Last talk of the day from Kevin Ashley (from the Digital Curation Centre) – he says if you don’t know what data citation is now, he hopes he will be able to tell you why you should care about it and why it will be important in the future.
Kevin mentioning the DCC Curation Lifecycle Model – but today’s talk is focussing only on one aspect – Access, Use and Reuse.
So – why should we care about data citation? Kevin giving example of paper on LIDAR and RADAR images of ice clouds – in paper, only images – not the data used to create those images. Kevin showing how data can be misrepresented – showing graphs that don’t start at zero on one scale can lead to misleading conclusions.
So – data behind graphs can be very important. Kevin says that data used to support statements in publication should be as accessible as the publication – so statements and findings can be examined and challenged.
Kevin showing how you can misrepresent data – e.g. by taking a subset of results (that happen to favour a particular conclusion) – the data published is not always (all of) the data collected. Kevin mentioning a few texts on this – and my favourite that I was googling as he spoke ‘How to Lie with Statistics’ by Darrell Huff
Kevin giving example of studying Biodiversity – requires many different data sources, some of which won’t be published, some of which won’t have been compiled through academic research…
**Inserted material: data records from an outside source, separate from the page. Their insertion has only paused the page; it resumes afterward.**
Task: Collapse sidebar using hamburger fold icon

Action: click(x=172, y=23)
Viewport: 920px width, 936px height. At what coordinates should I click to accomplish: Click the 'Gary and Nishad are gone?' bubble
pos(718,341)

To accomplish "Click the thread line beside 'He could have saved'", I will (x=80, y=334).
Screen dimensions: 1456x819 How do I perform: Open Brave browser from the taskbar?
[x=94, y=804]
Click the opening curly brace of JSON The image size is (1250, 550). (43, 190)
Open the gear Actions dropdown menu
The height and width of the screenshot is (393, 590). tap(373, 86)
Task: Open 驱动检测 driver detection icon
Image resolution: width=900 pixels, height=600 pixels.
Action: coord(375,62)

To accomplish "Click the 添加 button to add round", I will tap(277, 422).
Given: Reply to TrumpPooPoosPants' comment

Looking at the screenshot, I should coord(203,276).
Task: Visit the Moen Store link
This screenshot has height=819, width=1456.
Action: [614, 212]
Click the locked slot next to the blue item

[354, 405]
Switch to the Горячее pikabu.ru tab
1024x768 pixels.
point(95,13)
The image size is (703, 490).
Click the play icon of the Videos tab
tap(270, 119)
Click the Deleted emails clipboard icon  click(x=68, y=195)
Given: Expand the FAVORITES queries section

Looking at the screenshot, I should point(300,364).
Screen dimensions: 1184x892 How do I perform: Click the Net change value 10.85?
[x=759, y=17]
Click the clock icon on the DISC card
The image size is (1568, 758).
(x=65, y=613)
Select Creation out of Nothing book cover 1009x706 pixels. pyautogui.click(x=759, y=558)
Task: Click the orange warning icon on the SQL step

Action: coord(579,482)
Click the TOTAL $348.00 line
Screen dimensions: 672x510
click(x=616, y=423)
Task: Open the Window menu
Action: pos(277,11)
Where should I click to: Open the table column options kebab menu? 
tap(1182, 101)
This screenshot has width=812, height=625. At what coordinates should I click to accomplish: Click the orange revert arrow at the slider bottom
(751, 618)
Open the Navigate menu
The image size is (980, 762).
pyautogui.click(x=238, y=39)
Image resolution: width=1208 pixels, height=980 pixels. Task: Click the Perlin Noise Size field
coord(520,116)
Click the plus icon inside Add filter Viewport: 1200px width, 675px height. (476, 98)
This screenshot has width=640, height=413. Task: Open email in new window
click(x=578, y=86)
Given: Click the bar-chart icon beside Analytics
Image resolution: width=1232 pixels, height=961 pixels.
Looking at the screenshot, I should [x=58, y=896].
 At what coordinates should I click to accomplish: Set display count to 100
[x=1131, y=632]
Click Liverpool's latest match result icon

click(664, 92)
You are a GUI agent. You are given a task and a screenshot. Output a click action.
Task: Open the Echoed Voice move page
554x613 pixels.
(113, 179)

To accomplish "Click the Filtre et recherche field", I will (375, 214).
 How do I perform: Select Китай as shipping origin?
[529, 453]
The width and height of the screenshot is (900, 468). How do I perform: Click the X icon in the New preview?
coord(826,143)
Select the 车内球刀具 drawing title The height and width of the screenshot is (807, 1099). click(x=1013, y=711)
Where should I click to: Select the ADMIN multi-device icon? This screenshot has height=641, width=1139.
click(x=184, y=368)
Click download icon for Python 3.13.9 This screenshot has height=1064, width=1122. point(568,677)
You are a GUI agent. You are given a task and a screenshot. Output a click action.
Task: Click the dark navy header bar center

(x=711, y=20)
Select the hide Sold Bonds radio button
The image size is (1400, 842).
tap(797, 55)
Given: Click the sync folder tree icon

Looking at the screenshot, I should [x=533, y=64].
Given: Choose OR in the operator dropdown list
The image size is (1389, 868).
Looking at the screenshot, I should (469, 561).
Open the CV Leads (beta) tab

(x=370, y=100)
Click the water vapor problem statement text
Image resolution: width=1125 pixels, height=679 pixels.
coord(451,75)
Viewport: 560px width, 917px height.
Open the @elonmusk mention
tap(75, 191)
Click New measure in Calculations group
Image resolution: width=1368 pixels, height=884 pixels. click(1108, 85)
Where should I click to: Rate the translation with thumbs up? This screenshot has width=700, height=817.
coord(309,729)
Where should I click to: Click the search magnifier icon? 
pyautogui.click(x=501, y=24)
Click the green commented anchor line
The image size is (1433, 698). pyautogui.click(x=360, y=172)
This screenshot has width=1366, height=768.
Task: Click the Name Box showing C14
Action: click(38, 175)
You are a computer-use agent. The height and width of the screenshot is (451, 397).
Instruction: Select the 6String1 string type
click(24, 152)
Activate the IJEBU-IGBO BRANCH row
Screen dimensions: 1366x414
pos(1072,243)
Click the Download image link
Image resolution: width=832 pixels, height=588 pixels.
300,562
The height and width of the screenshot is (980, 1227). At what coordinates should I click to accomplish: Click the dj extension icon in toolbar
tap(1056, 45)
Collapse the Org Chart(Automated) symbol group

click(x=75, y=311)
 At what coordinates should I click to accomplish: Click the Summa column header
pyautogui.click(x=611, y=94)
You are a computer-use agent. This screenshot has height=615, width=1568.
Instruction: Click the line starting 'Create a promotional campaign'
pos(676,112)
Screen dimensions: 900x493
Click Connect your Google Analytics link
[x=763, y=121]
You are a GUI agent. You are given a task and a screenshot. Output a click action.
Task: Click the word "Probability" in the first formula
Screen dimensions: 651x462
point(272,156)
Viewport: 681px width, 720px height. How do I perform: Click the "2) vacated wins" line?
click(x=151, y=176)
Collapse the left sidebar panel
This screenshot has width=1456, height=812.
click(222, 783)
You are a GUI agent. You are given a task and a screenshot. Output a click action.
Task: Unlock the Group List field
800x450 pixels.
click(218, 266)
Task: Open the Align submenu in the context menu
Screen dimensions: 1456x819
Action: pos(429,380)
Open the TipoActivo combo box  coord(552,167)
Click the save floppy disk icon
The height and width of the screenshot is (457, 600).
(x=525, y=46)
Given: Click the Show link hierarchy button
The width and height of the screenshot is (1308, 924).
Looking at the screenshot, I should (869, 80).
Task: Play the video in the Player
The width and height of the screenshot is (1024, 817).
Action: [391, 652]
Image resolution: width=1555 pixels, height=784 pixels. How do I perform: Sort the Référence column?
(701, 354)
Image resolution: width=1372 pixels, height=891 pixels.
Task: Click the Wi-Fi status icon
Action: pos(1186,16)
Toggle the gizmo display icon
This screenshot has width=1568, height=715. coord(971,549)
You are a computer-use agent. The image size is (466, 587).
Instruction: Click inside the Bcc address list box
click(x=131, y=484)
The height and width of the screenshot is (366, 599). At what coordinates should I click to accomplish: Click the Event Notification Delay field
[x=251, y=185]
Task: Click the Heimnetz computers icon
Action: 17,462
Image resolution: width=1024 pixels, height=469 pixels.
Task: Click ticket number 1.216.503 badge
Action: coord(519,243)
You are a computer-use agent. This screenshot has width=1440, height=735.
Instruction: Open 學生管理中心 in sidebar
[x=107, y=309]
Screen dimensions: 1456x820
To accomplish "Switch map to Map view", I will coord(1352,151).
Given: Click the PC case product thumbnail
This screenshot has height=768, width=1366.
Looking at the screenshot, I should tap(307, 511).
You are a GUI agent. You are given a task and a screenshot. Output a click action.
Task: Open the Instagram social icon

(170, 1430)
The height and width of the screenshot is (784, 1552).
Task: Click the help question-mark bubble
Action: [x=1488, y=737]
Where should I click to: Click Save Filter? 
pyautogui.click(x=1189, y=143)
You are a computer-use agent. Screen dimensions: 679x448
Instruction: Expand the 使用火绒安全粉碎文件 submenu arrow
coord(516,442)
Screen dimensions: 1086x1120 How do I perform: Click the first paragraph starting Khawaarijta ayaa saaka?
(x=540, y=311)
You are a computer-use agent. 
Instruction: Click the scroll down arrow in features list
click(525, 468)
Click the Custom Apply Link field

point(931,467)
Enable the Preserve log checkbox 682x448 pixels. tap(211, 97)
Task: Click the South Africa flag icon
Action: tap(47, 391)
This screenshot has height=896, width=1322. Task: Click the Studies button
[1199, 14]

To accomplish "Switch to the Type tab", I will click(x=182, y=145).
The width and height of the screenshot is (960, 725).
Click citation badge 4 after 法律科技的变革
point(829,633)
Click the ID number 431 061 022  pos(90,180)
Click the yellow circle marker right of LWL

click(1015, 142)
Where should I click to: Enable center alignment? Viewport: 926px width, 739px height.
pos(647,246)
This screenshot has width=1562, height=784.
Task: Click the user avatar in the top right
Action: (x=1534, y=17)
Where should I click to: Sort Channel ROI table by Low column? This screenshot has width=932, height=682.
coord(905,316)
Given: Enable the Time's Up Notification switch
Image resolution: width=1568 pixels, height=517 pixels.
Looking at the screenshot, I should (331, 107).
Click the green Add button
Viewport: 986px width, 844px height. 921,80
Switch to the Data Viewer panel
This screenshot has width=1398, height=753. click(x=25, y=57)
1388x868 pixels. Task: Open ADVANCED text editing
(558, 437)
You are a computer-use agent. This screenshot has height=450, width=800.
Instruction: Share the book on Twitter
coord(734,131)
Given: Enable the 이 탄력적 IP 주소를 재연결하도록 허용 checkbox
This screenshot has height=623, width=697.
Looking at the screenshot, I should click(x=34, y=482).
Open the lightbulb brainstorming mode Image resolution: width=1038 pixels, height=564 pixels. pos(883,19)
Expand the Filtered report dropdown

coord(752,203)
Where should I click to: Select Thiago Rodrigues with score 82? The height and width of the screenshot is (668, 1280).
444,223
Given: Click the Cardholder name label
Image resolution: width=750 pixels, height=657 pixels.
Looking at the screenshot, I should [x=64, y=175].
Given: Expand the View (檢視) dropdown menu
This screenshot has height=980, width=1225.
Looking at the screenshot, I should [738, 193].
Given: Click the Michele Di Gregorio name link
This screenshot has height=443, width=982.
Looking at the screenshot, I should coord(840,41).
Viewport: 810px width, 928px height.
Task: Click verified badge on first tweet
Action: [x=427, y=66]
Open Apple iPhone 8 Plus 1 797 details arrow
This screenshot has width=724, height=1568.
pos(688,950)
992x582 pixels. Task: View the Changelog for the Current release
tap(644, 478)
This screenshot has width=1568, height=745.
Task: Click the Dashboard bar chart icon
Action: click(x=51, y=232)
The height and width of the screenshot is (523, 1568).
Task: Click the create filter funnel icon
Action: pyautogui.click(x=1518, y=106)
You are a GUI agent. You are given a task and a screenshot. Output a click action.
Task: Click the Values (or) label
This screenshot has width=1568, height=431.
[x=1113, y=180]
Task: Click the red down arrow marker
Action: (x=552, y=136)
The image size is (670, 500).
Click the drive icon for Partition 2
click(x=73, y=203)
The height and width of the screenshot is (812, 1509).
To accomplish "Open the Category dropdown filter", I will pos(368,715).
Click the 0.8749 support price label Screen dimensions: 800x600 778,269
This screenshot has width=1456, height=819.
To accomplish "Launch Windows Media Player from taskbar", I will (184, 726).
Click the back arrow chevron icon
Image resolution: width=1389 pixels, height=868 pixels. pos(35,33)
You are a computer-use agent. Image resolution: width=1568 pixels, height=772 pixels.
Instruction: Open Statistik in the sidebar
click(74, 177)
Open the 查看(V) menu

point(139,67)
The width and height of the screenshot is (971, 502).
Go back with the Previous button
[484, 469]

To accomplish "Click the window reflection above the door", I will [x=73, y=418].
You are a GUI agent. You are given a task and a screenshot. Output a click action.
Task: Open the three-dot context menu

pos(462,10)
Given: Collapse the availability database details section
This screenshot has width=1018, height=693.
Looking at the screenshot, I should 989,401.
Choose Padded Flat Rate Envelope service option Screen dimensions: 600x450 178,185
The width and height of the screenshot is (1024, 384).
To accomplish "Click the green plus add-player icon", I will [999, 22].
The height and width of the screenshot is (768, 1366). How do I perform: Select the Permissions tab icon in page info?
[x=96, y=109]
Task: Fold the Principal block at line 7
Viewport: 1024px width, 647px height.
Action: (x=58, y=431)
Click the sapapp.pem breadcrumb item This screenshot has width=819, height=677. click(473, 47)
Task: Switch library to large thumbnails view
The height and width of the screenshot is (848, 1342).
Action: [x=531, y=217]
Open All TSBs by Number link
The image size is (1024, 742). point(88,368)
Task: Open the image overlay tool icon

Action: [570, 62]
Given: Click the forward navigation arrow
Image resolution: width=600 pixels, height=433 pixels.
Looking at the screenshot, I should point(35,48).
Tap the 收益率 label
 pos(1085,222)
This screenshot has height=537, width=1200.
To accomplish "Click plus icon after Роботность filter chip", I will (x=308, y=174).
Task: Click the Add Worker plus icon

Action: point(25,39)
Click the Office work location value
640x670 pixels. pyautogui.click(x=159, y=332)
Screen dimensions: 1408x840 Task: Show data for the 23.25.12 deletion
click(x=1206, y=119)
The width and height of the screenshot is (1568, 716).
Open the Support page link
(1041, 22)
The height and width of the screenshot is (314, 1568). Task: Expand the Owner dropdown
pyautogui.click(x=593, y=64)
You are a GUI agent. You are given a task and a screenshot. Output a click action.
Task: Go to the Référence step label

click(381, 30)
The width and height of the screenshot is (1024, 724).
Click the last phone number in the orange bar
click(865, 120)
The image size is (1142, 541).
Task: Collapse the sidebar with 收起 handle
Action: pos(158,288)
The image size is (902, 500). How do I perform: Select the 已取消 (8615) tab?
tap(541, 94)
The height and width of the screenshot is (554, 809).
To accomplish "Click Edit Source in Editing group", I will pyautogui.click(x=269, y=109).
All of these issues mean we really ought to care about data citation.
‘Data is Different’. With traditional bibliographic resources it has basically come from a ‘print’ paradigm – i.e. ‘published’ – we’ve moved online with many of these resources, but still fundamentally the same – you ‘publish’ something and then you cite it.
However, a data set may be being added to on a continuing basis – a telescope maybe collecting more and more data all the time. What you cite now may be different by tomorrow (Kevin draws parallel to citing web resources like blogs)
So – approaches to dealing with this:
- Giving data digital object identifiers (e.g. datacite)
- Capturing data subsets at a point of publication
- Freezing those subsets somewhere
- Publication led
These works well in certain areas
- Dataverse (thedata.org) – submit your data, get a checksum (so you can check if it has changed since publication) and citation and publish
- Ebank/ecrystals – harvest, stor, cite
- DataCite – working at national level with libraries and data centers
However, data changes and can be very very big: – can be changing by the second, and be petabytes in size. If you take a ‘publication’ approach – it may not be apparent that four different references to subsets of data are actually all part of the same dataset.
One way of dealing with ‘big data’ issue – rather than making copies – keep change records – create reference mechanises that allow reference to a specific change point – Kevin mentioning Memento as a possible model for this.
Another alternative is using ‘annotation’ rather than citations. When data sources have many (thousands) of contributors instead of citing data sources in publications, annotate data sources with publications. Example of ‘Mondrian’ approach where blocks of colour are assigned based on what types of annotation there are for different parts of the dataset. Turns data set into something that can be challenged in itself…
Kevin mentioning Buneman’s desiderata (see http://homepages.inf.ed.ac.uk/opb/homepagefiles/harmarnew.pdf)
Kevin concerned that the tools we have now aren’t quite ready for the challenges of data citation.